Upon surrender for registration of transfer of any Security of a series at the office or agency of the Company in a Place of Payment for that series, the Company shall execute, and the Trustee shall authenticate and deliver, in the name of the designated transferee or transferees, one or more new Securities of the same series, of any authorized denominations and of like tenor and aggregate principal amount.

At the option of the Holder, Securities of any series may be exchanged for other Securities of the same series, of any authorized denominations and of like tenor and aggregate principal amount, upon surrender of the Securities to be exchanged at such office or agency. Whenever any Securities are so surrendered for exchange, the Company shall execute, and the Trustee shall authenticate and deliver, the Securities which the Holder making the exchange is entitled to receive.

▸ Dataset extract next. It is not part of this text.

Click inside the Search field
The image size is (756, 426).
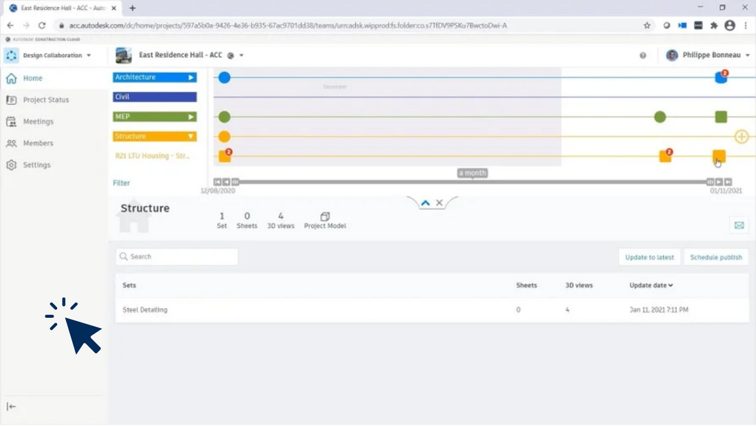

All Securities issued upon any registration of transfer or exchange of Securities shall be the valid obligations of the Company, evidencing the same debt, and entitled to the same benefits under this Indenture, as the Securities surrendered upon such registration of transfer or exchange.

Every Security presented or surrendered for registration of transfer or for exchange shall (if so required by the Company or the Trustee) be duly endorsed, or be accompanied by a written instrument of transfer in form satisfactory to the Company and the Security Registrar duly executed, by the Holder thereof or his attorney duly authorized in writing.

No service charge shall be made for any registration of transfer or exchange of Securities, but the Company may require payment of a sum sufficient to cover any tax or other governmental charge that may be imposed in connection with any registration of transfer or exchange of Securities, other than exchanges pursuant to Section 3.04, 9.06, 11.07 or 14.02 not involving any transfer.

If the Securities of any series (or of any series and specified tenor) are to be redeemed, the Company shall not be required (A) to issue, register the transfer of or exchange any Securities of that series (or of that series and specified tenor, as the case may be) during a period beginning at the opening of business 15 days before the day of the mailing of a notice of redemption of any such Securities selected for redemption and ending at the close of business on the day of such mailing, or (B) to register the transfer of or exchange any Security so selected for redemption in whole or in part, except the unredeemed portion of any Security being redeemed in part.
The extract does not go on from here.